The Complaints at issue were filed by the Howard Jarvis Taxpayers Association and Apartment Association of Greater Los Angeles, as well as Newcastle Courtyards, LLC and Jonathan Benabou, as Trustee on behalf of the Mani Benabou Family Trust (collectively, the “Plaintiffs”). The Plaintiffs alleged, among other causes of action, that the HHS Tax is a “special tax” rather than a “general tax” because the tax increase would be specially dedicated to housing and homeless services. The Plaintiffs sought to invalidate the tax on the grounds that neither the City of Los Angeles, nor its voters, have the power to impose a transfer tax that is a “special tax” without violating the California Constitution.
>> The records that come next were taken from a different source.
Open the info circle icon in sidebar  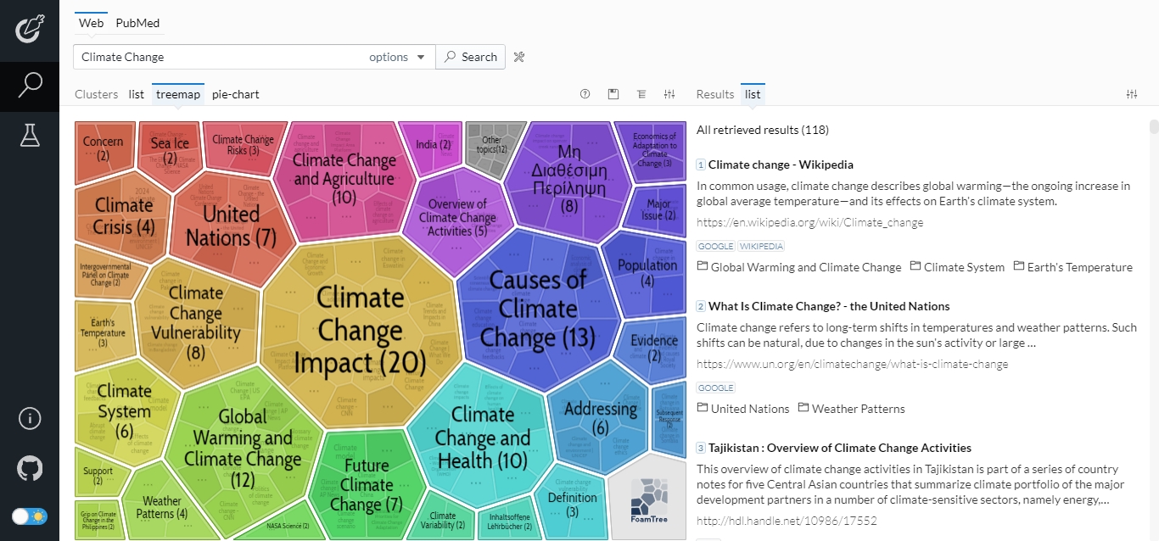click(30, 419)

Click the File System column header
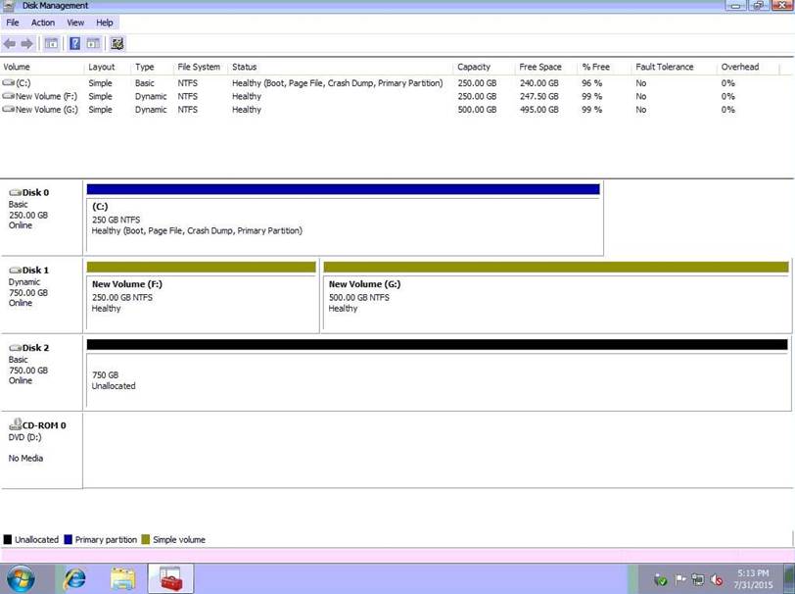pyautogui.click(x=199, y=67)
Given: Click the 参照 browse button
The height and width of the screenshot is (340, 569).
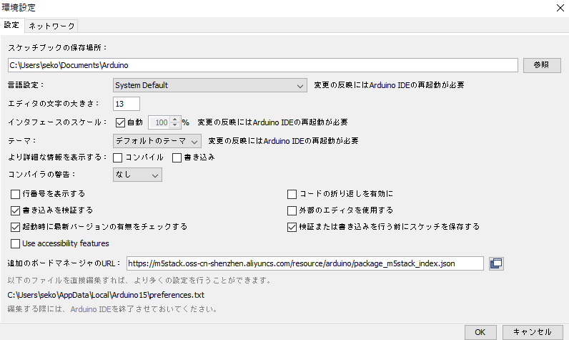Looking at the screenshot, I should (541, 65).
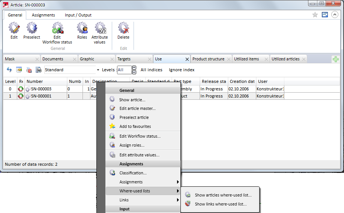Viewport: 344px width, 213px height.
Task: Increase the Levels spinner value
Action: (x=134, y=68)
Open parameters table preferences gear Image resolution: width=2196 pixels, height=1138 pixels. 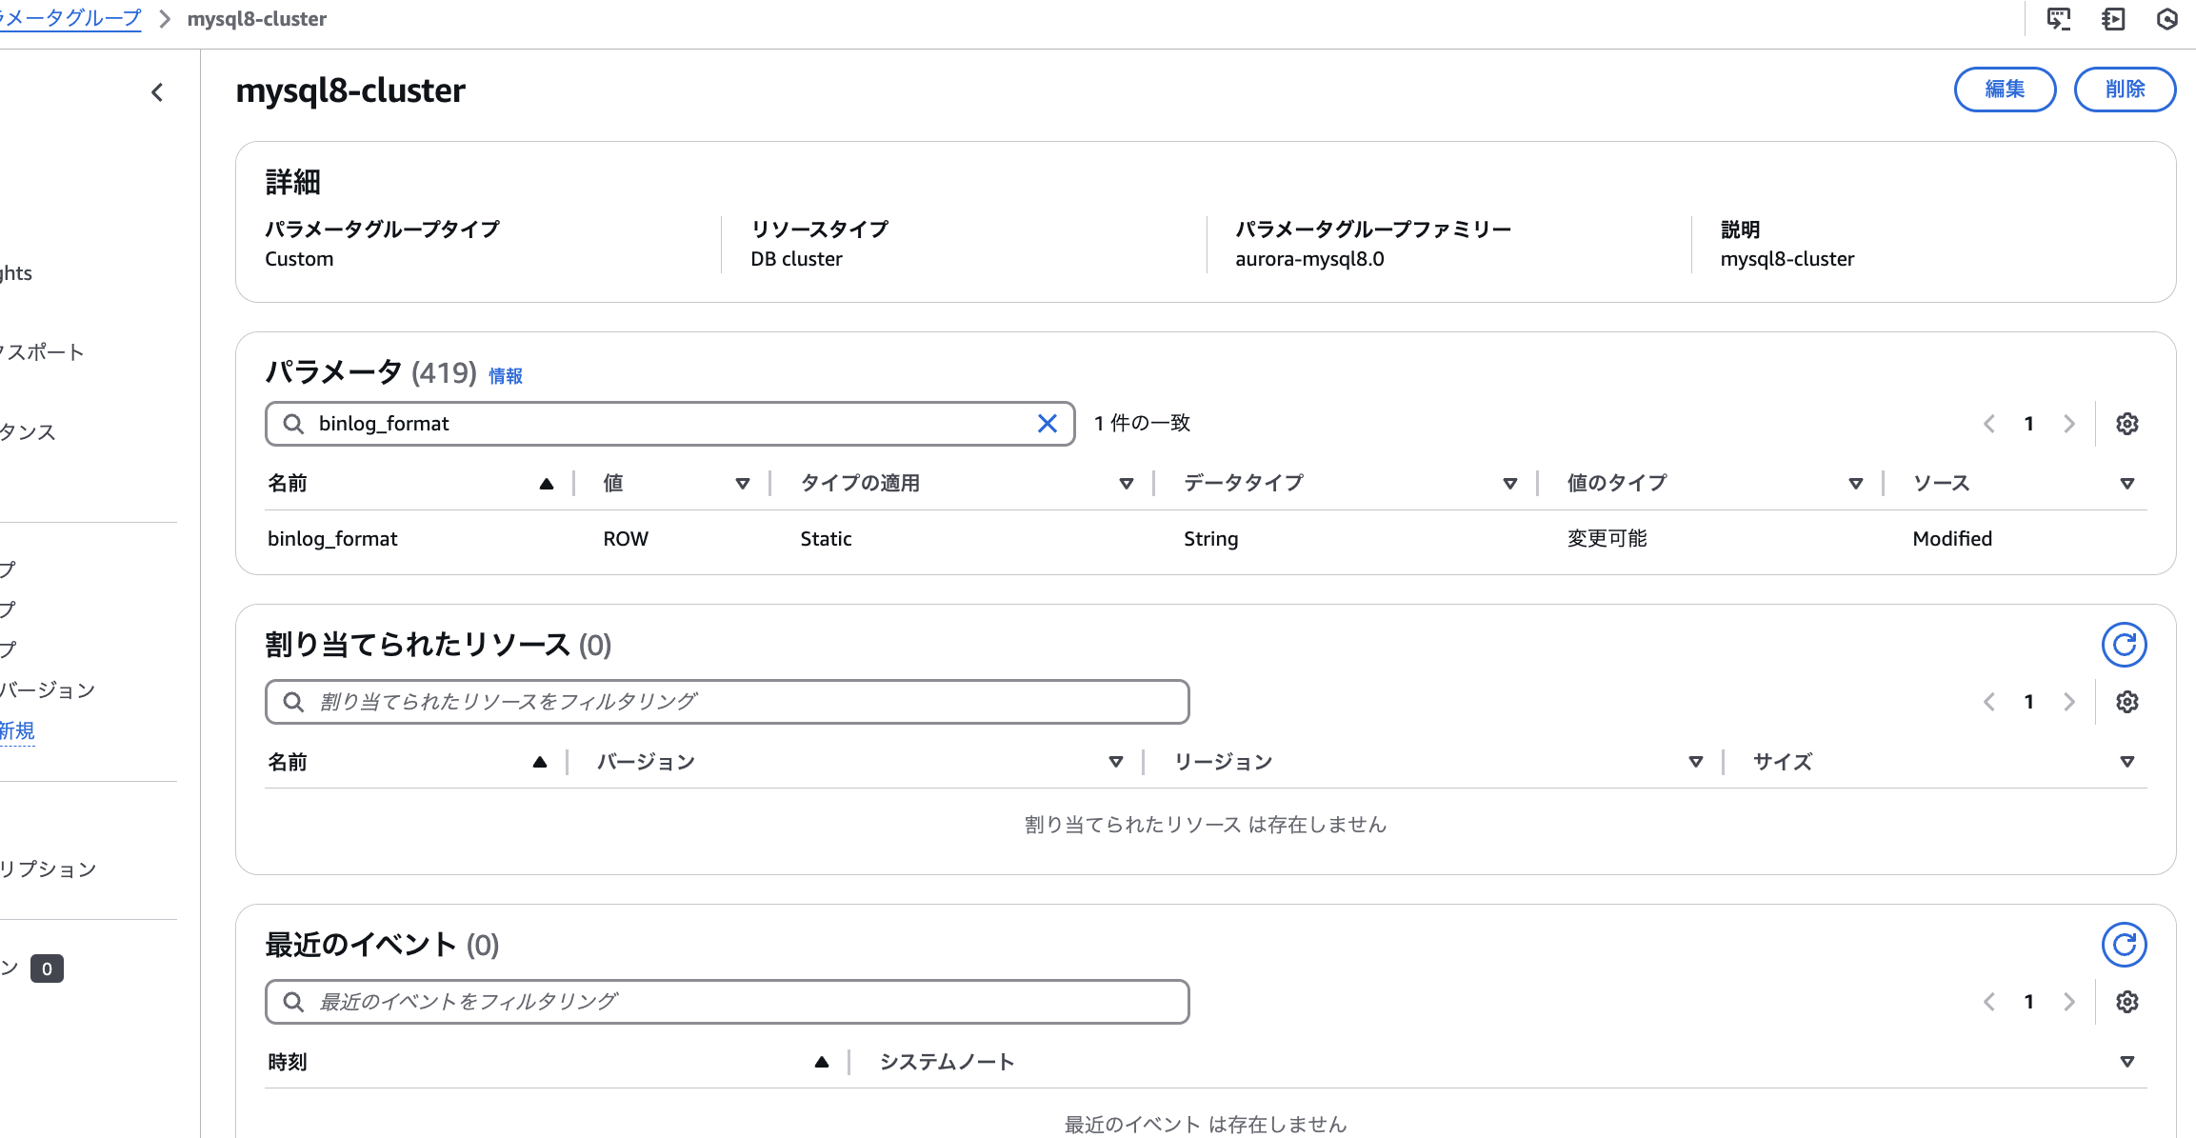[x=2126, y=424]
After the various defendants filed motions seeking dismissal of the Plaintiffs’ Complaints, on October 24, 2023, Judge Barbara M. Scheper issued a ruling granting judgment on the pleadings in favor of the City of Los Angeles and other defendants, and dismissing the lawsuit.  In the ruling, Judge Scheper determined that the Complaints filed by the Plaintiffs did not state facts sufficient to constitute any cause of action against the City of Los Angeles and could not invalidate the HHS Tax.  The ruling summarizes each of the arguments made by the Plaintiffs and Judge Scheper’s reason for dismissal.  In particular, the Court found that the HHS Tax is a transaction tax on the sale of real property that can be imposed through a voter initiative and approved by majority vote without violating the California Constitution. 

Because the Plaintiffs’ Complaints were legally barred, Judge Scheper denied the Plaintiffs leave to amend.  Accordingly, the entire case was dismissed, with prejudice.  While no formal appeal has been filed yet, the Plaintiffs have indicated that they plan to appeal this decision.